● **WHAT IS EXPECTED**
Where a line holds the word "centro", copy that line from the data below.

● **SUPPLIED MATERIAL**
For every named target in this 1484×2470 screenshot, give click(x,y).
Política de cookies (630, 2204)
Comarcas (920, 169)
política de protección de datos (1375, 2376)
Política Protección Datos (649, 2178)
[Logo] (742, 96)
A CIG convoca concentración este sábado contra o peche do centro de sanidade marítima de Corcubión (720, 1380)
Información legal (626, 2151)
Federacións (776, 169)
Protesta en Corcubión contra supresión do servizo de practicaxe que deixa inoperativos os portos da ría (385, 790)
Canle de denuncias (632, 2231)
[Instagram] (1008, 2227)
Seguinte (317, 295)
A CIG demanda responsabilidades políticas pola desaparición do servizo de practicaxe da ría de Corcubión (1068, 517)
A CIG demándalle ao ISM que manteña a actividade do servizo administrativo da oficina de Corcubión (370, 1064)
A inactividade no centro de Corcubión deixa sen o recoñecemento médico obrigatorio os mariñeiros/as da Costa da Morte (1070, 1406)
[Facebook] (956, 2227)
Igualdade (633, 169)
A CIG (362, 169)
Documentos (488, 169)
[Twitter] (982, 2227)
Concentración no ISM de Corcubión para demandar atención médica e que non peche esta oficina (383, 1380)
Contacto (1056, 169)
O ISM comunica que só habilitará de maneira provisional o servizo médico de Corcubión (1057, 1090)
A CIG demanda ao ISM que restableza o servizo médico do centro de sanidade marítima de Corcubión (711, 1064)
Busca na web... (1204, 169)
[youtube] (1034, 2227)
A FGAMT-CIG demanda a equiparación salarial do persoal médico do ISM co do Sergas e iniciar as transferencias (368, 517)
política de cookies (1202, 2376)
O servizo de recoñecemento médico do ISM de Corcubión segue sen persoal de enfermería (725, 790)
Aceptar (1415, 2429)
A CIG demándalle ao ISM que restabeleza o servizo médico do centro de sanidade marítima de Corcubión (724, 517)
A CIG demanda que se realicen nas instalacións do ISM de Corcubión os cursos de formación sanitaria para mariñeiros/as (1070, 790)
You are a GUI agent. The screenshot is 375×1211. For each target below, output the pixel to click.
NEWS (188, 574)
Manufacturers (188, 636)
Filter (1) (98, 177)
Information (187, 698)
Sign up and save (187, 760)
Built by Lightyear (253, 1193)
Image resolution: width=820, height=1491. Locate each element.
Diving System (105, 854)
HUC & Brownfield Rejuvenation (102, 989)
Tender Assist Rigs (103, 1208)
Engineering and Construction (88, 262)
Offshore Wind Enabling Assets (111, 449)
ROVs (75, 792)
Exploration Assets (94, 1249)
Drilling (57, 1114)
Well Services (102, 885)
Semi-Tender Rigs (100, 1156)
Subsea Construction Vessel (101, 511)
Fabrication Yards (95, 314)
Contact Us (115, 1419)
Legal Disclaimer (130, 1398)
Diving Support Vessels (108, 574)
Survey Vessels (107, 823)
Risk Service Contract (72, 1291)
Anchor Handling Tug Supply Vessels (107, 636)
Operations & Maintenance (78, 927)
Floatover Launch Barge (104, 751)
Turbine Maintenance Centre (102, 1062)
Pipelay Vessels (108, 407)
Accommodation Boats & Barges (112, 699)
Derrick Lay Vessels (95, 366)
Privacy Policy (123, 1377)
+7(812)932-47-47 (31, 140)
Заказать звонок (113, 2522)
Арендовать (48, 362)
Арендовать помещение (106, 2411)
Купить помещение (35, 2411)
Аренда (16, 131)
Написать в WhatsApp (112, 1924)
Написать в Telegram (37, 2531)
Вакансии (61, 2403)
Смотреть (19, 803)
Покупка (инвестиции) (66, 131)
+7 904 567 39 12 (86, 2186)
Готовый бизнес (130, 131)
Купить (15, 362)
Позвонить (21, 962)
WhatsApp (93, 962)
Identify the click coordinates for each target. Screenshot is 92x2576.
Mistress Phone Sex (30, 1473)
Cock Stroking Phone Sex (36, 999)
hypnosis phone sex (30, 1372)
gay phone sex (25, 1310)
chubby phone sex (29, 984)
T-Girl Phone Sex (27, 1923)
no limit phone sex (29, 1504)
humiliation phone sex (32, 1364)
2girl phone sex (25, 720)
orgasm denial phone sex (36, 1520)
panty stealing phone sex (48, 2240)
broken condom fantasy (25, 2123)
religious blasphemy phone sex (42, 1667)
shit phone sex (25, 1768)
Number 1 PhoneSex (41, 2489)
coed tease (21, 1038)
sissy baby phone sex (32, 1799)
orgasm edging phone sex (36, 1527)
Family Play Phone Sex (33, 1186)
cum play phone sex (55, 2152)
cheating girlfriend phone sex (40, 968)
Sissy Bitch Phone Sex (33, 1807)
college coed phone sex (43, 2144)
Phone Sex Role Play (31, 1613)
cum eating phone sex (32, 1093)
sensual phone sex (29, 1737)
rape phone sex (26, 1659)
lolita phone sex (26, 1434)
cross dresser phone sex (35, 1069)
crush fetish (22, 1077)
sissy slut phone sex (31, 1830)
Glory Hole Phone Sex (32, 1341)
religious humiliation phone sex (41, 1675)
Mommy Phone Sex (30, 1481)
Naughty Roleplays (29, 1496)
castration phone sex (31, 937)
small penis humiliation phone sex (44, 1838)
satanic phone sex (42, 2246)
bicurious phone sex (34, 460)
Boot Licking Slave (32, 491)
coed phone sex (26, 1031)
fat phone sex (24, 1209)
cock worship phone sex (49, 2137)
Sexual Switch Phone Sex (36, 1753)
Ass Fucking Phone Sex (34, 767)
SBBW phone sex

● **WRITTEN REPLY**
A CIG convoca concentración este sábado contra o peche do centro de sanidade marítima de Corcubión (720, 1380)
A inactividade no centro de Corcubión deixa sen o recoñecemento médico obrigatorio os mariñeiros/as da Costa da Morte (1070, 1406)
A CIG demanda ao ISM que restableza o servizo médico do centro de sanidade marítima de Corcubión (711, 1064)
A CIG demándalle ao ISM que restabeleza o servizo médico do centro de sanidade marítima de Corcubión (724, 517)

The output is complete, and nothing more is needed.